Il est urgent de remettre cette crise à l’agenda politique international. La solidarité humanitaire doit être renforcée, mais elle ne peut pas être le seul horizon : il faut une mobilisation diplomatique coordonnée pour exiger que la Birmanie reconnaisse les droits des Rohingyas, pour garantir leur protection, explorer des solutions durables – qu’il s’agisse d’un retour sécurisé ou d’une intégration digne de ces réfugiés au Bangladesh.
L’Union européenne doit mobiliser ses leviers politiques, diplomatiques et financiers. Les Rohingyas ne peuvent être condamnés à un exil sans fin. Avec ses partenaires, l’Europe doit redevenir une voix pour ceux que le monde a cessé d’entendre.

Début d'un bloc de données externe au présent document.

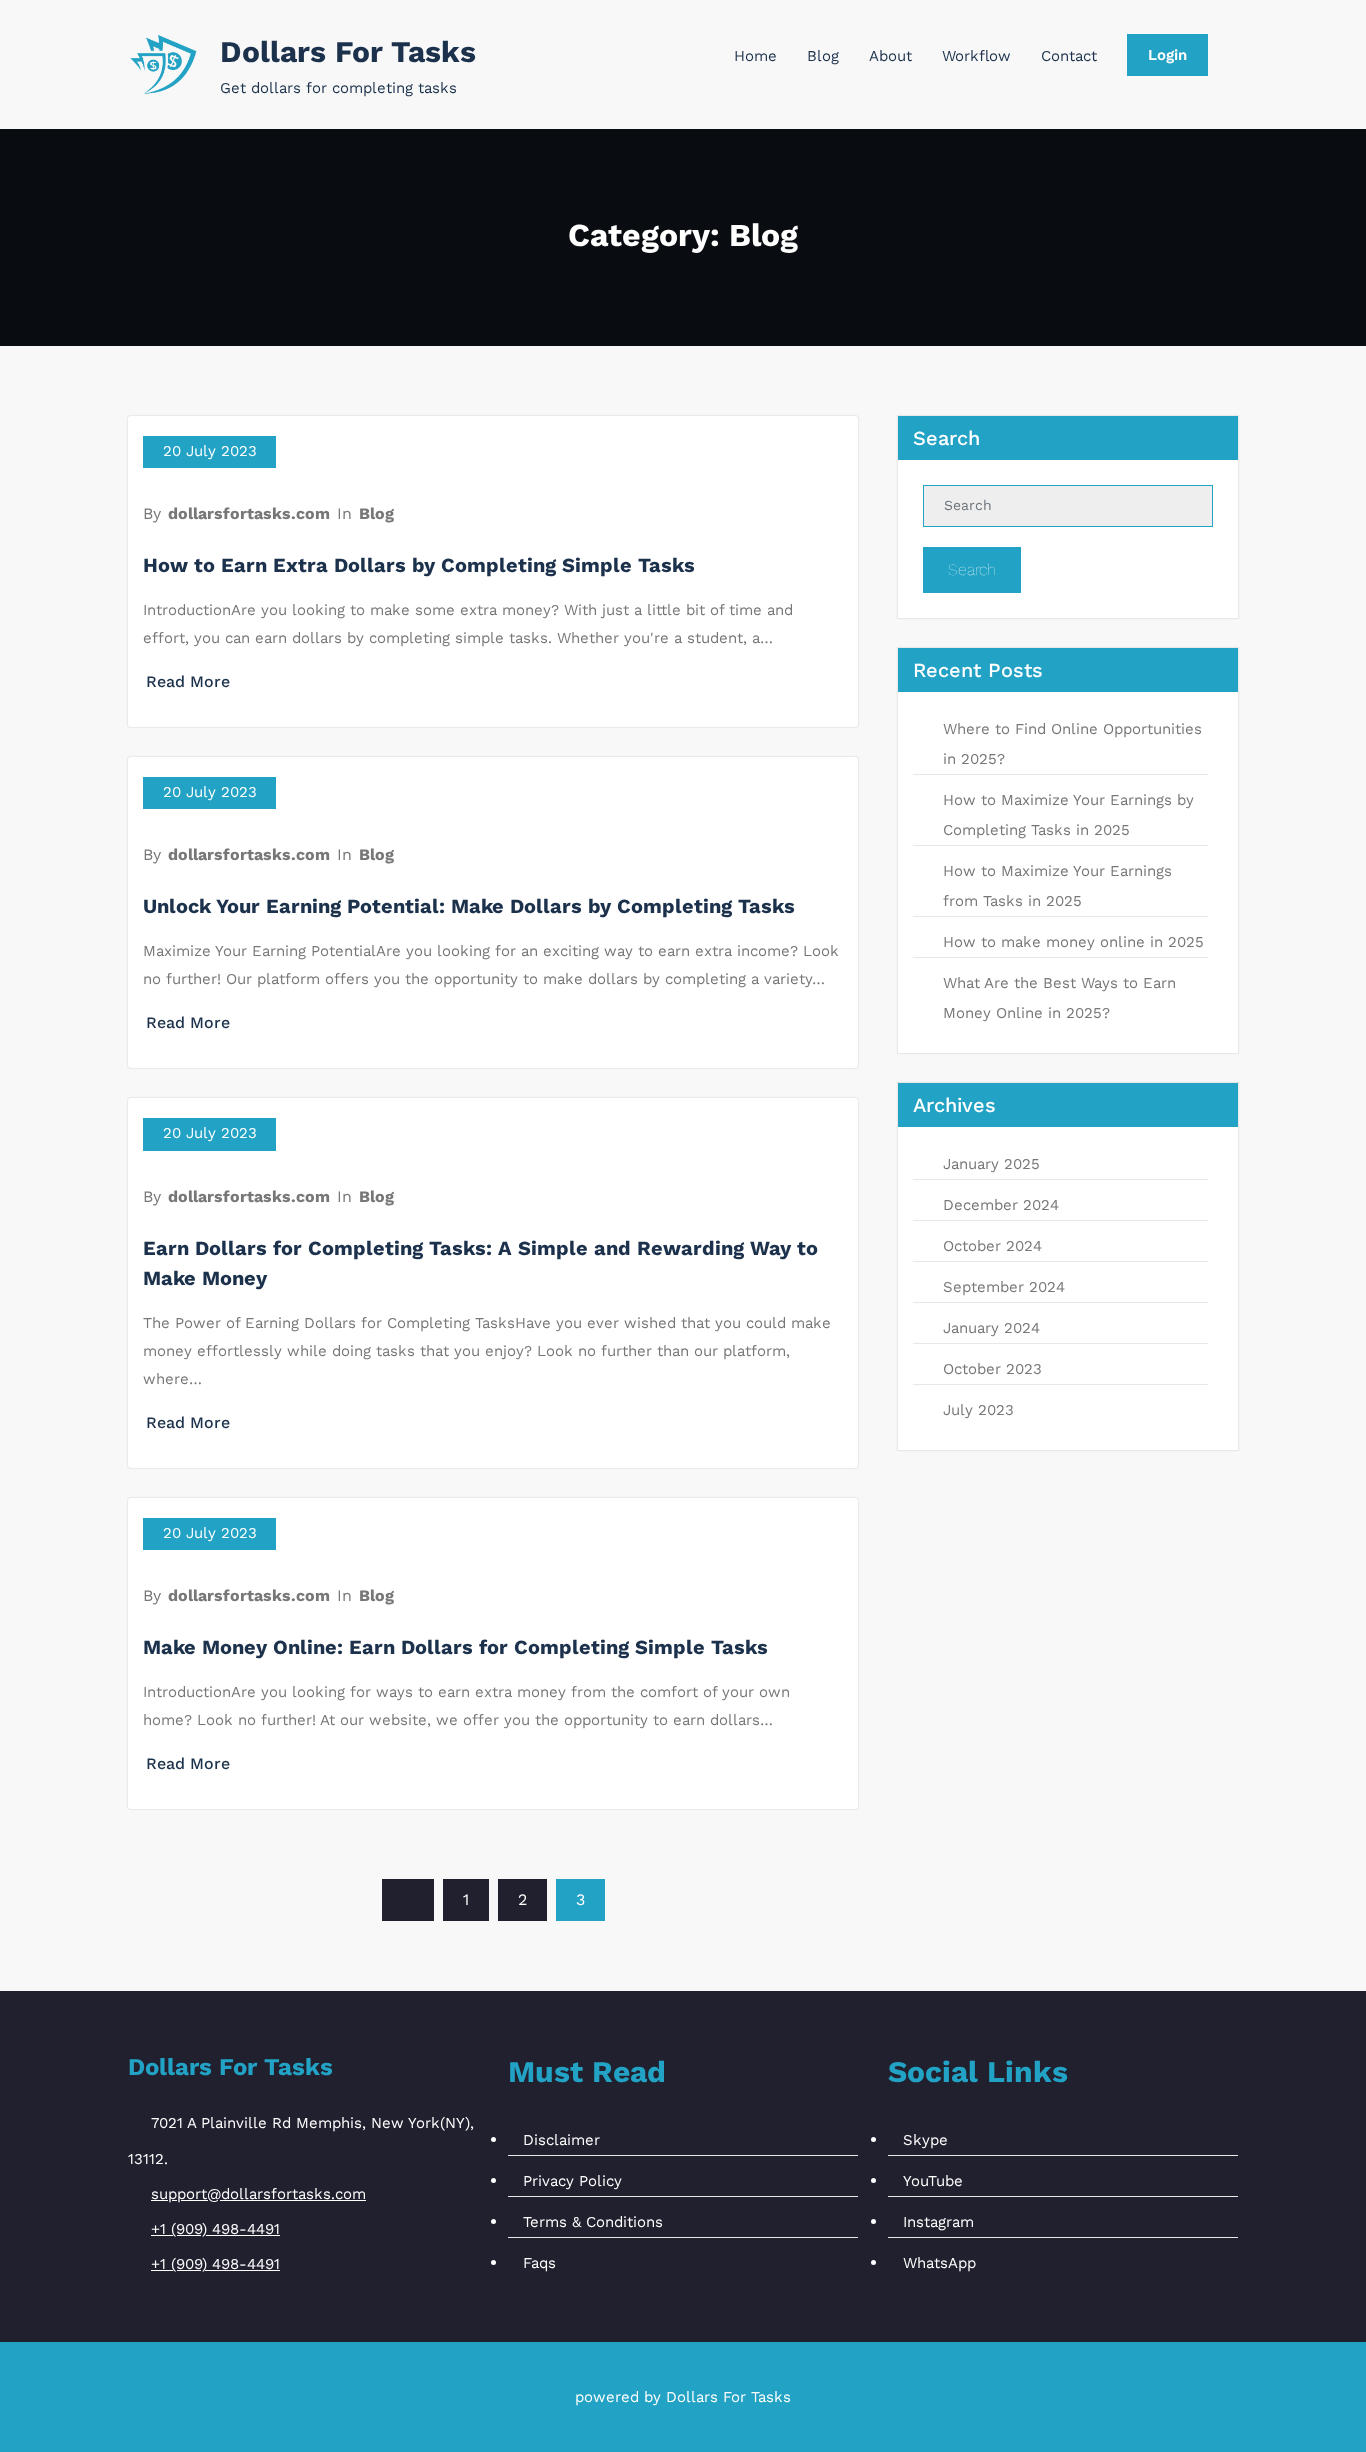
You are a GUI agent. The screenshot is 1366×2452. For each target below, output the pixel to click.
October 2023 (992, 1369)
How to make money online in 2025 (1073, 942)
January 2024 (991, 1328)
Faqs (539, 2263)
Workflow (976, 56)
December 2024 (1001, 1205)
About (890, 56)
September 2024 (1004, 1287)
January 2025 (991, 1164)
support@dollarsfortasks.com (258, 2194)
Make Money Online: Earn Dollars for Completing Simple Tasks (455, 1647)
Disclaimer (561, 2140)
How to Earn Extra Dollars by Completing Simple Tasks (419, 565)
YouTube (933, 2181)
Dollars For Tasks (348, 51)
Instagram (938, 2222)
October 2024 (992, 1246)
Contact (1069, 56)
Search (972, 569)
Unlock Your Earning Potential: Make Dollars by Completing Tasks (469, 906)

Dans les semaines qui viennent, je reprendrai contact avec les ONG présentes sur le terrain pour recueillir leurs besoins urgents et renforcer leur plaidoyer. Je demanderai un rendez-vous à la Commission européenne afin d’exiger une mobilisation politique et financière accrue de l’Union. J’écrirai également aux ambassades concernées pour appeler à une réponse diplomatique coordonnée et à une remise de la crise des Rohingyas à l’agenda international.
Derrière les chiffres et les résolutions oubliées, il y a des vies humaines brisées, des enfants sans avenir, des mères qui ne veulent plus pleurer. Je ne veux pas me résigner. Le silence tue ces femmes, ces hommes et ces enfants. Il nous faut agir, ensemble, pour que l’humanité ne détourne plus le regard.

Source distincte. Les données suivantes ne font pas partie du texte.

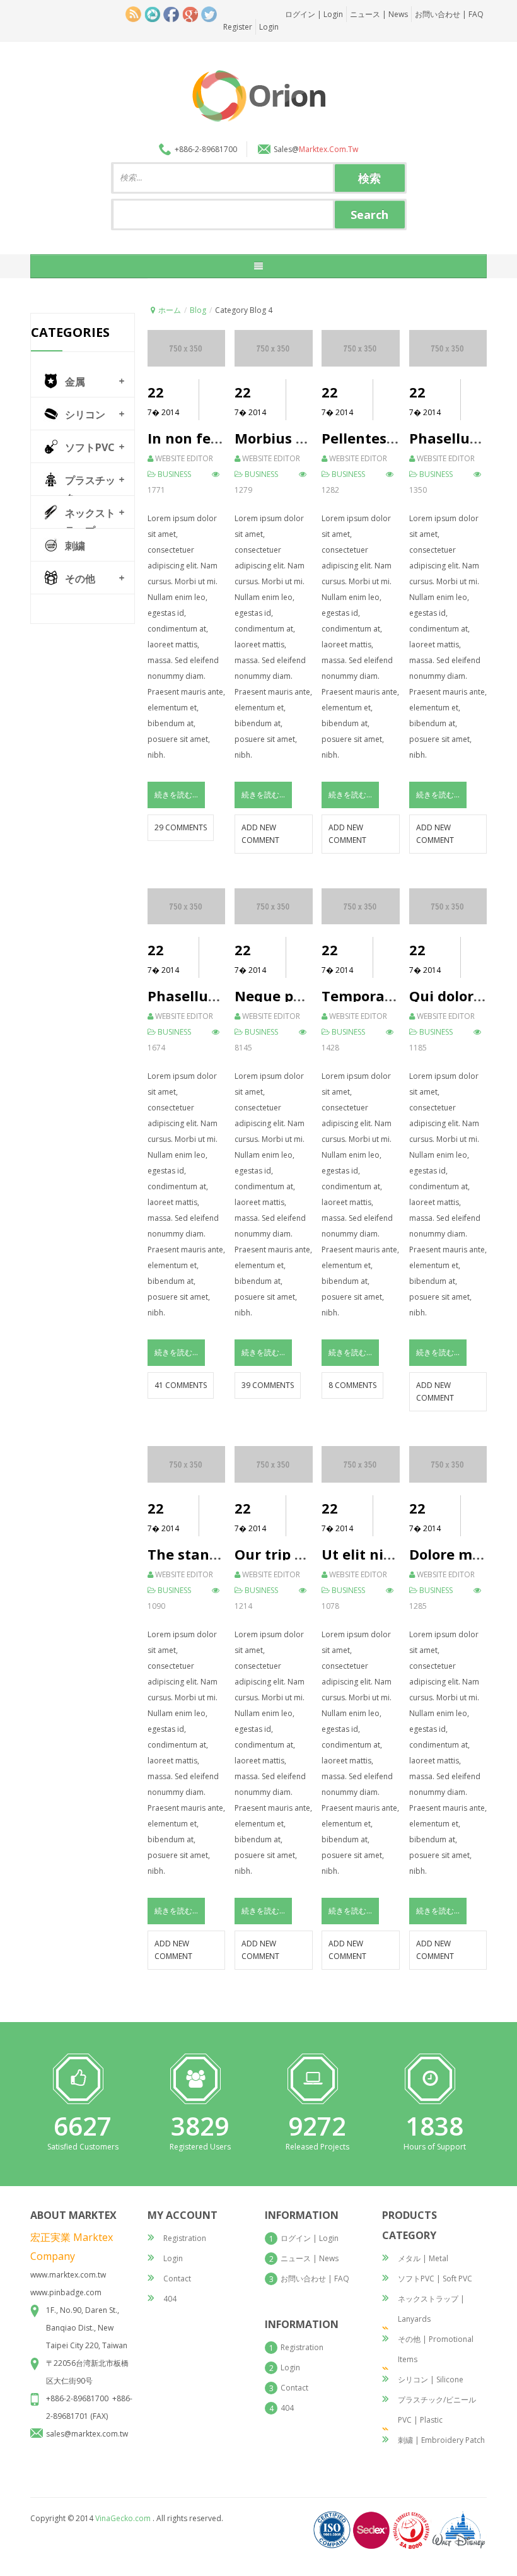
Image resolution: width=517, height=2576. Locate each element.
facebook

La France et l’Europe traversent incontestablement une crise profonde et nous passons beaucoup de temps à nous plaindre mais quand on revient du Bangladesh on mesure à quel point nous restons encore des privilégiés. Et combien le sort futur de la planète dépend de notre capacité à construire son avenir avec les peuples du « Sud Global » comme le peuple bangladais qui, fondamentalement, ne rêve pas d’autre chose que nous : la liberté, la démocratie, la protection de l’environnement et le renforcement de la « sécurité sociale ».